Aim of the task → Reproduce the data exactly and drop any pictures it holds.

+---+

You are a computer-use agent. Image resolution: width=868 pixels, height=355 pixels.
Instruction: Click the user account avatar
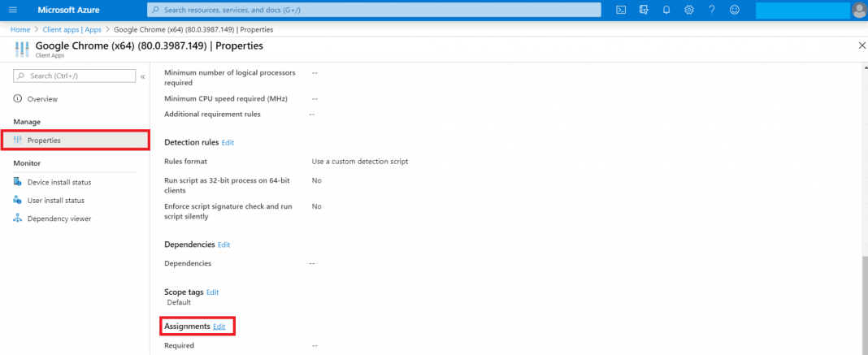click(859, 10)
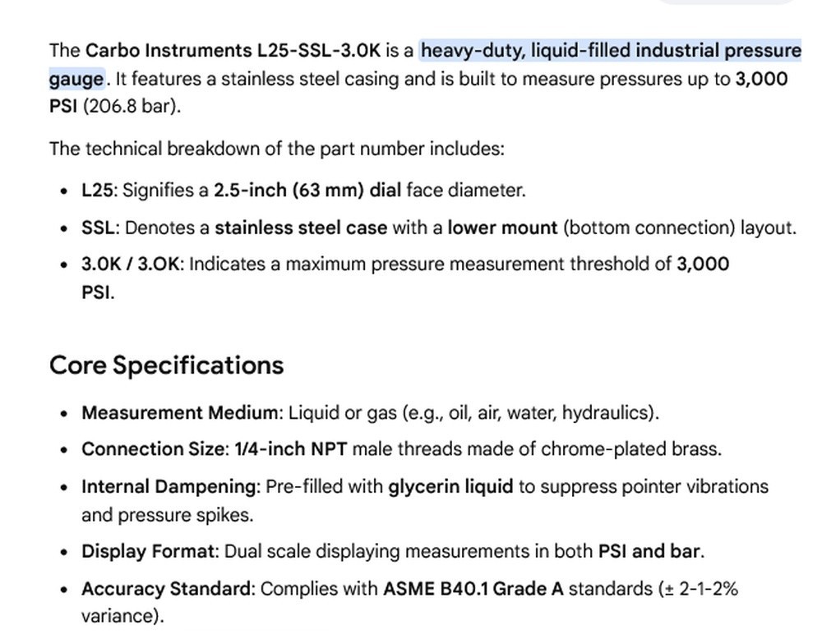This screenshot has width=822, height=644.
Task: Click the "Connection Size" label
Action: pyautogui.click(x=153, y=449)
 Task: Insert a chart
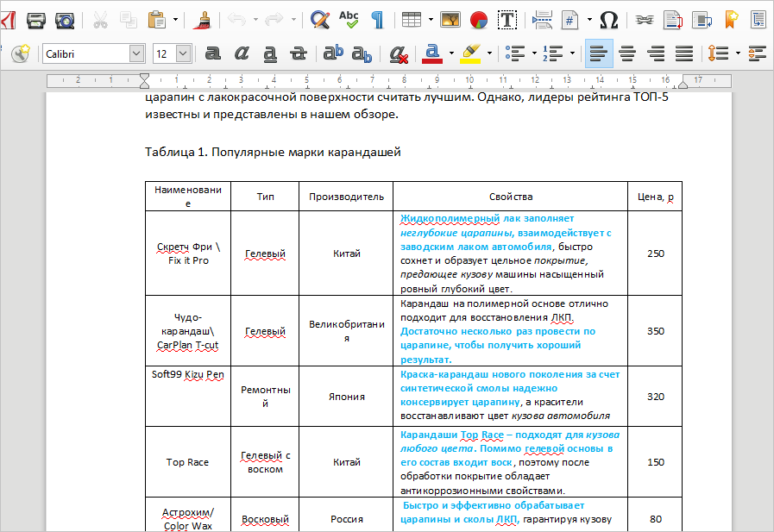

+---+

Task result →
You are a computer-use agent. Image resolution: width=868 pixels, height=355 pixels.
Instruction: Click the user account avatar
click(859, 10)
This screenshot has width=822, height=644.
Task: Click the "Connection Size" label
Action: pyautogui.click(x=153, y=449)
 Task: Insert a chart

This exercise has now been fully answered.